TASK:
Exact copies are required of the lines from the line containing "ABRASIVOS E CORTE (179, 2435)" through the final line of the listing, both included, and of no other lines.

INFORMATION PROVIDED:

-=-=-=-=-

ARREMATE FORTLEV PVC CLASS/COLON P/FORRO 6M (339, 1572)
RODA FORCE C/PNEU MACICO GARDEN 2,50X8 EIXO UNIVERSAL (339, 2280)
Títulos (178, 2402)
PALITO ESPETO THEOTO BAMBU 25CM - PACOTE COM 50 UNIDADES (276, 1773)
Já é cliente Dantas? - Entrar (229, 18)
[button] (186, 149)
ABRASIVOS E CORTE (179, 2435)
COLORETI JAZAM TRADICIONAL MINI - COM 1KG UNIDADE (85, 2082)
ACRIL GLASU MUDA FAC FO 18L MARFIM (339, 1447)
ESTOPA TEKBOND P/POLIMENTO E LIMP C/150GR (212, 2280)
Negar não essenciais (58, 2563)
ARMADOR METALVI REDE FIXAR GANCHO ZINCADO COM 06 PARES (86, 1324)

-=-=-=-=-

ANSWER BOX:
ABRASIVOS E CORTE (179, 2435)
COLORETI JAZAM TRADICIONAL MINI - COM 1KG UNIDADE (85, 2082)
ACRIL GLASU MUDA FAC FO 18L MARFIM (339, 1447)
ESTOPA TEKBOND P/POLIMENTO E LIMP C/150GR (212, 2280)
Negar não essenciais (58, 2563)
ARMADOR METALVI REDE FIXAR GANCHO ZINCADO COM 06 PARES (86, 1324)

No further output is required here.